SQL Server automatically creates indexes for certain types of constraints (for example, PRIMARY KEY and UNIQUE constraints). You can further customize the table definitions by creating indexes that are independent of constraints.

The performance benefits of indexes, however, do come with a cost. Tables with indexes require more storage space in the database. Also, commands that insert, update, or delete data can take longer and require more processing time to maintain the indexes. When you design and create indexes, you should ensure that the performance benefits outweigh the extra cost in storage space and processing resources.

There are two indexes supported by Microsoft SQL Server: clustered and nonclustered:

Clustered indexes dictate the physical order of data stored in a table. Since a table can only have one physical order, there can only be one clustered index per table. Clustered indexes are efficient when searching for ranges of data since the data is already physically ordered.

Nonclustered indexes do not impact the underlying physical storage, but rather are made up of pointers to data rows. If a clustered index exists, the pointers in nonclustered indexes contain a reference to the location in the clustered index. These indexes are more compact than the data and can be scanned faster than the actual data table.

Clustered Indexes

Clustered index determines the physical order of data in a table. A clustered index is analogous to a telephone directory, which arranges data by last name. Table can contain only one clustered index, because the clustered index dictates the physical storage order of the data in the table. However, the index can include multiple columns (a composite index), like the way a telephone directory is ordered by last name and first name.

A clustered index is principally capable on columns that are often searched for ranges of values. After the row with the first value is found using the clustered index, rows with subsequent indexed values are guaranteed to be physically adjacent. For example, if an application frequently executes a query to retrieve records between a range of dates, a clustered index can quickly locate the row containing the beginning date, and then retrieve all adjacent rows in the table until the last date is reached. This can help increase the performance of this type of query. Also, if there is a column(s) that is used frequently to sort the data retrieved from a table, it can be advantageous to cluster (physically sort) the table on that column(s) to save the cost of a sort each time the column(s) is queried.
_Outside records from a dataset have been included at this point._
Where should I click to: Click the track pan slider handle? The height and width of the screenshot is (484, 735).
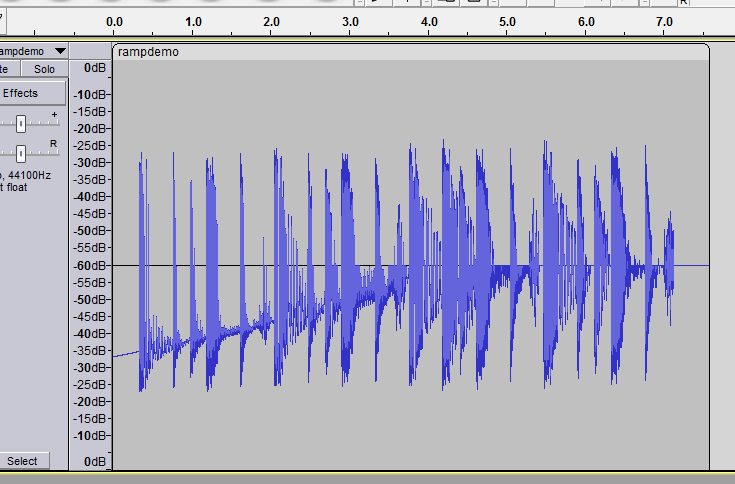21,153

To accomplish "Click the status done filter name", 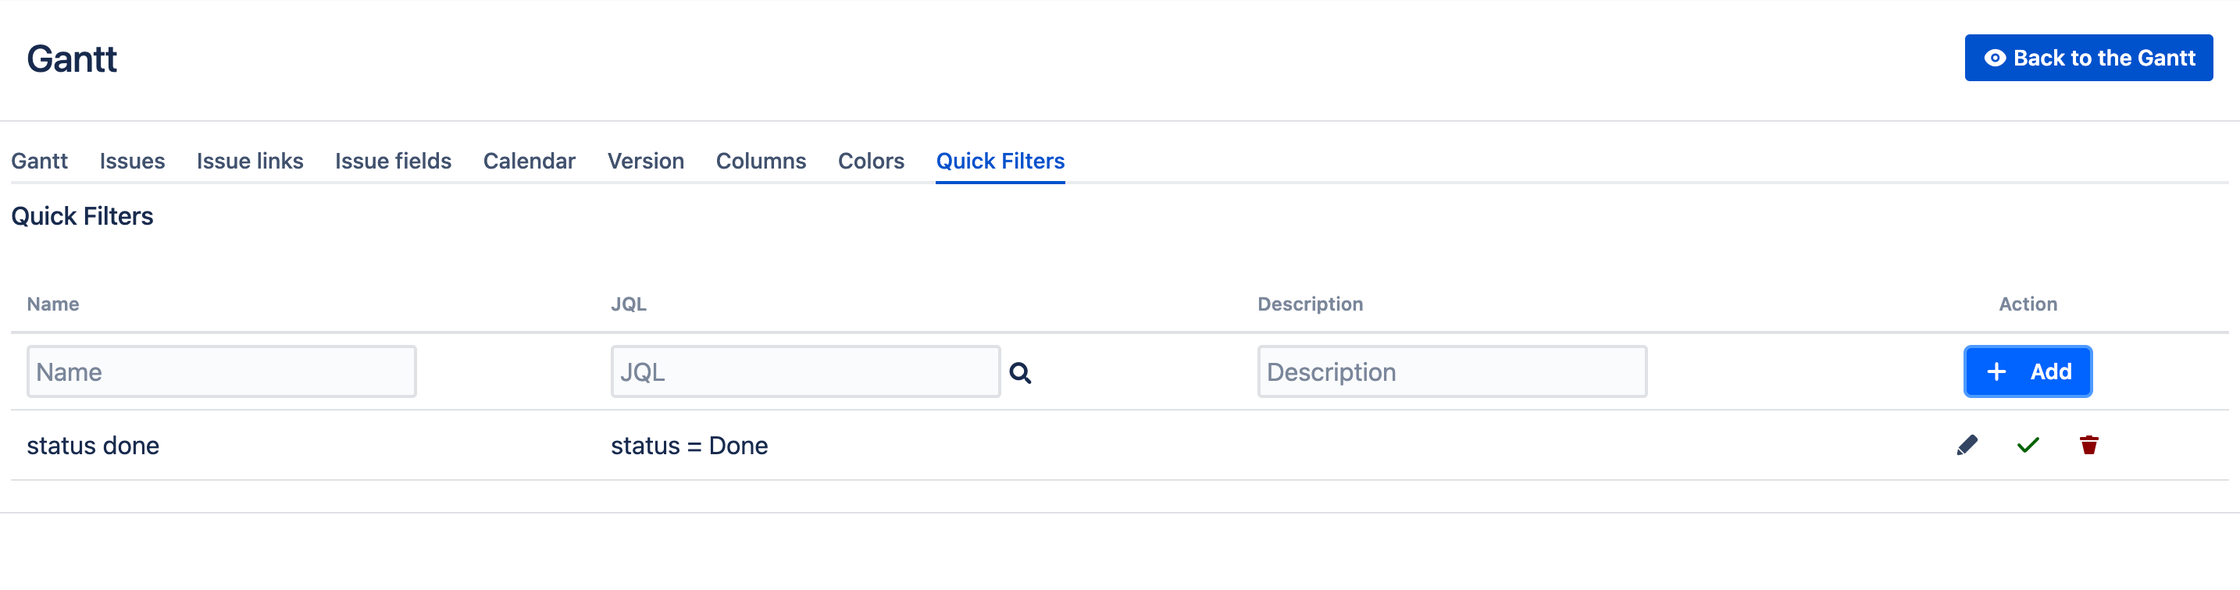I will [93, 446].
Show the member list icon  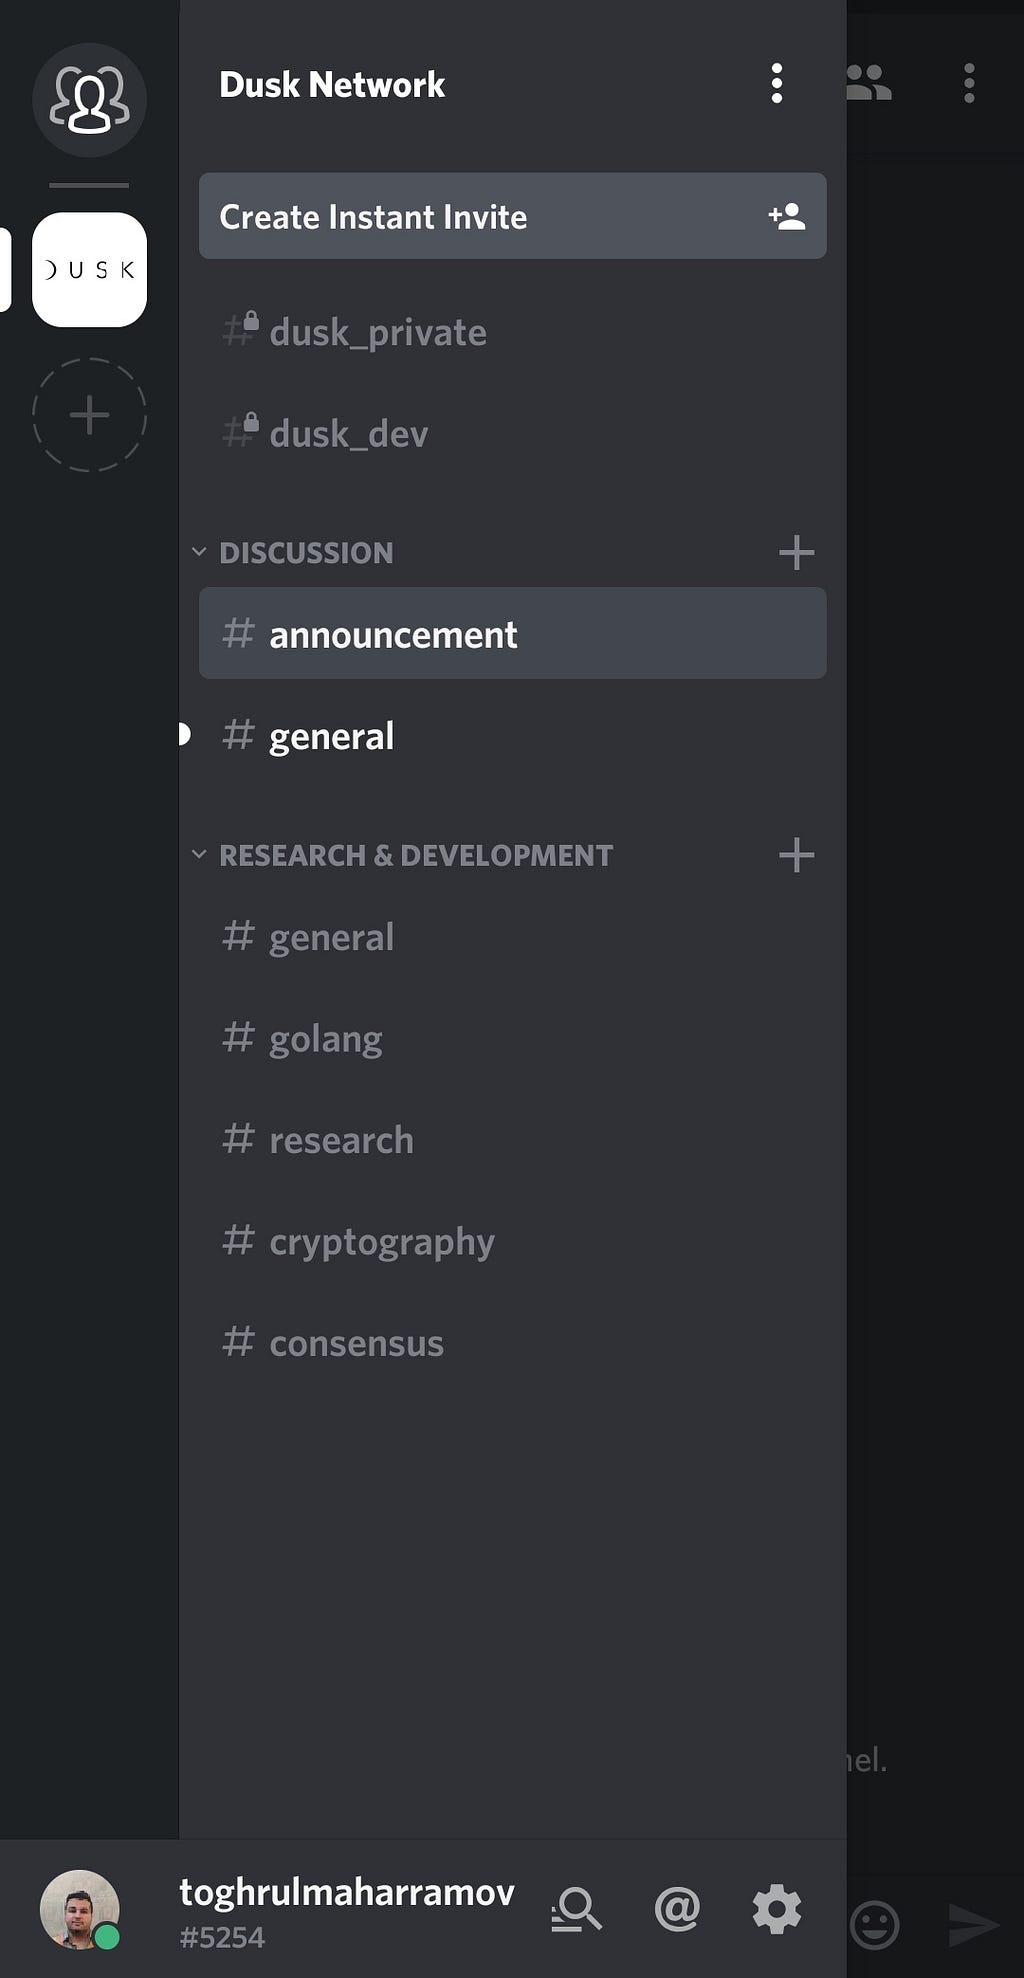tap(868, 84)
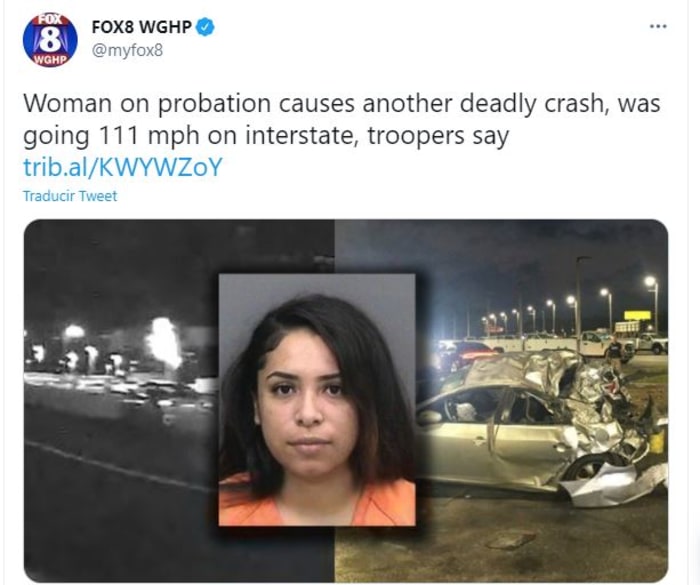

Clustered indexes are also efficient for finding a specific row when the indexed value is unique. For example, in the table Person mention before, the fastest way to find a particular employee using the unique employee ID column emp_id is to create a clustered index or PRIMARY KEY constraint on the emp_id column.

PRIMARY KEY constraints create clustered indexes automatically if no clustered index already exists on the table and a nonclustered index is not specified when you create the PRIMARY KEY constraint.

On the other hand, a clustered index could be created on lname, fname (last name, first name), because employee records are often grouped and queried in this way rather than by employee ID.

Considerations

It is significant to define the clustered index key with as few columns as possible. If a large clustered index key is defined, any nonclustered indexes that are defined on the same table will be significantly larger because the nonclustered index entries contain the clustering key. The Index Tuning Wizard does not return an error when saving an SQL script to a disk with insufficient available space. For more information about how nonclustered indexes are implemented in Microsoft SQL Server 2000.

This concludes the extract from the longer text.